Problem: Pick up the article on the JOMBA! 2023 dance and disability focus after its last sentence and continue writing it.

Text block:
(Above:
Introdans HubClub Special – “Beloved Faded Memories” - Jurriën Schobben – photo
Hans Gerritsen)
The 2023
JOMBA! Contemporary Dance Experience hosted from August 29 - September 10 by
the Centre for Creative Arts (UKZN) features a range of focuses for its 25th
anniversary edition including a focus on dance and disability.
As part of JOMBA! engaging in this year’s curatorial theme of (in)tangible heritages, the festival supports focusing on, and opening up access to, dance work that makes visible that which has been rendered invisible within intersections around dance and disability.
This year, a focus titled “JOMBA! 2023 Danceability Focus” – features dancers, choreographers and dance companies who are globally shifting conceptions around disability. Joseph Tebandeke (Uganda), Unmute Dance Theatre (Cape Town, South Africa) and a special inclusive programme from INTRODANS (Netherlands).
(Joseph Tebandeke Body moves “Time Machine”- by Herman Verwey)
Joseph Tebandeke’s work involves using various arts practices with diverse communities to address urgent social challenges, with a dominant focus around ability.
He choreographs beyond literal dancers to create a movement that will re-label “disability”. His work Time Machine: Unveiling the Inner Strength delves into a complicated relationship between the human body and the objects we rely on for comfort. “Time Machine came out of me asking myself what powers I possess from my crutches,” says Tebandeke. “This exploration centres around the profound connection between my body and crutches (my ‘Time Machine’), as well as how the world perceives them. The ultimate goal of this piece is to discover and celebrate the inherited body language within us and our unique body formations within society.” Joseph travels to JOMBA! with support from the African Disability Dance Network (ADDN).
Cape Town-based Unmute Dance Theatre is a company of artists with mixed abilities/disabilities using physical theatre, contemporary and integrated dance to create awareness of accessibility, integration and inclusion of people with disability within mainstream society. They feature in a work called TIMELAPSE created and performed by Andile Vellem, Nadine Mckenzie and Yaseen Manuel.
TIMELAPSE uncovers how moments are experienced and remain in memory or are forgotten; how these moments move with us through time and space, what we do now and how it affects what comes next. It looks at these actions and frames as we witness a rebirth of souls, a rebirth of time, conversations and connections, and how they lead us to shaping new beginnings.

Available data:
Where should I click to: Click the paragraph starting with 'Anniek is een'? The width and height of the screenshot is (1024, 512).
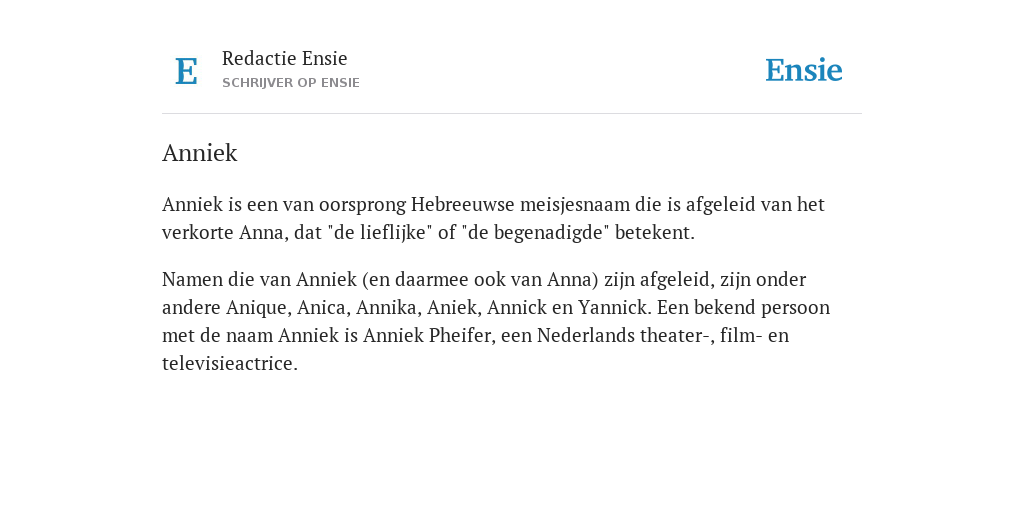point(494,218)
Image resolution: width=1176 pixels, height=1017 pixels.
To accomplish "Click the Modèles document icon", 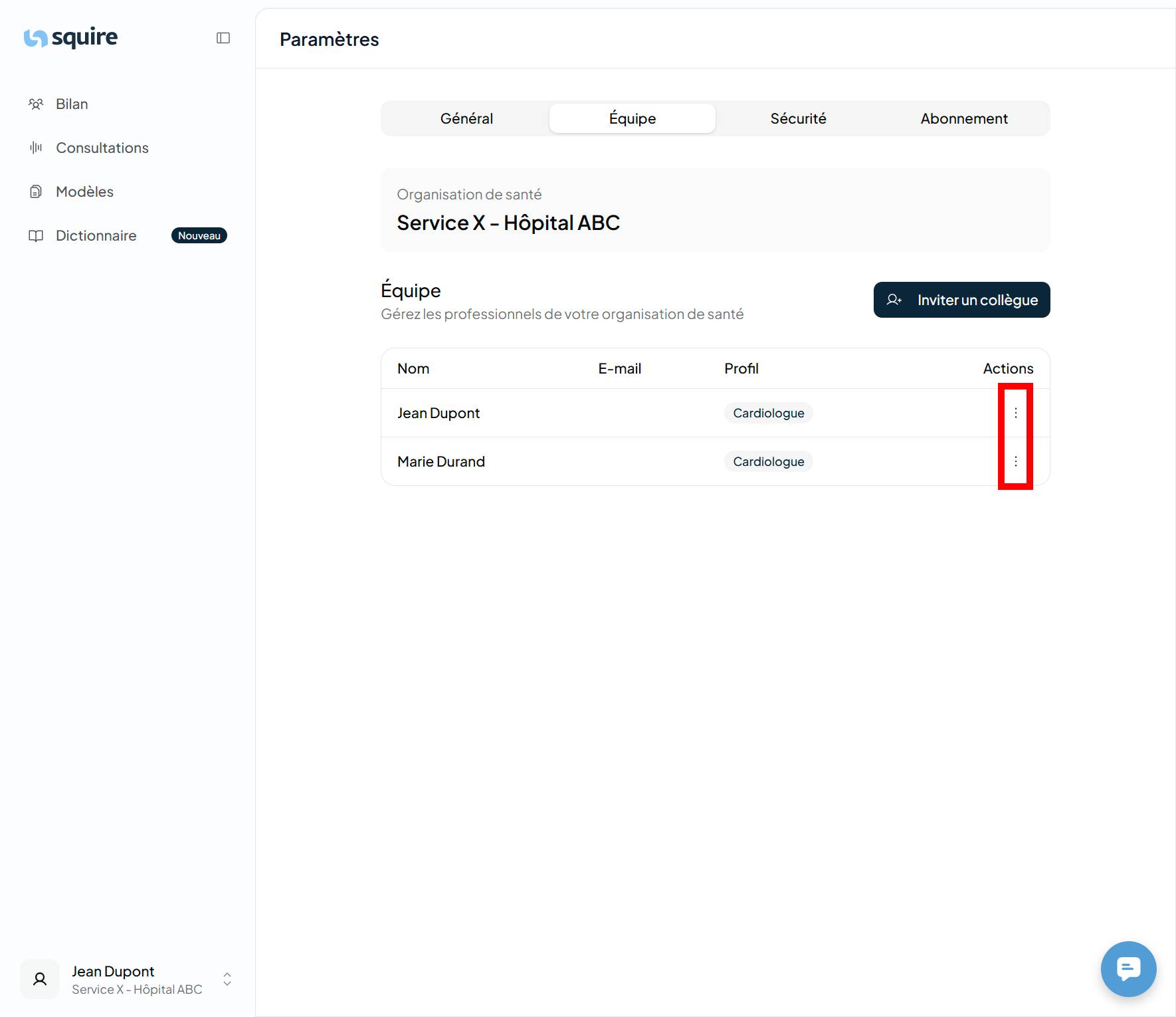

Result of this exercise:
One of the Netherlands most prestigious and celebrated neo-classical dance companies, INTRODANS presents HubClub Special. This is a fully inclusive dance programme, led by Adriaan Luteijn, with several pieces from the HubClub performance which premiered recently in the Netherlands. It is a vibrant dance party for young and old in which six choreographers from the Netherlands and abroad collaborated with the classically modern trained Introdancers and a colourful group of guest dancers from different “worlds”.
The artists of the HubClub Special are irresistible, in spectacular costumes and with styling by artist Bas Kosters. Introdans sees itself as a hub for inclusive dance art which is part of their mission, and they are proud that with funding from the Royal Netherlands Embassy (South Africa), Introdans can present a few of their stars at the 25th JOMBA! festival.
Performances:
Elizabeth
Sneddon Theatre:
Thursday August 31 at 19h30: Time Machine: Unveiling the Inner Strength
(Joseph Tebandeke) and TIMELAPSE (Unmute Dance Theatre) followed by JOMBA!
Talks Dance with Joseph Tebandeke and Unmute Dance Theatre hosted by Lliane
Loots
Elizabeth Sneddon Theatre: Friday September 1 at 19h30 and Saturday September 2 at 14h30: HubClub Special followed by JOMBA! Talks Dance with Adriaan Luteijn, Roel Voorintholt and dancers, hosted by Lliane Loots
Other features of the 25th Anniversary festival include the Youth Open Horizons, JOMBA! ON THE EDGE, after performance talks, the Forging Futures dialogue a conversation that opens dancing borders for local artists with the Netherlands, the launch of the 25th-anniversary book, a series of free workshops and masterclasses, a lighting workshop, a screen dance residency, a dance writers residency, and a smaller curated festival at The Market Theatre in Johannesburg.
Tickets R80 (R50 students, scholars, pensioners) or R350 – once off FULL festival pass to see everything. Booking through Computicket
For more information go to https://jomba.ukzn.ac.za/
To link
to the Centre for Creative Arts at UKZN, click on the logo advert to the right
of this article.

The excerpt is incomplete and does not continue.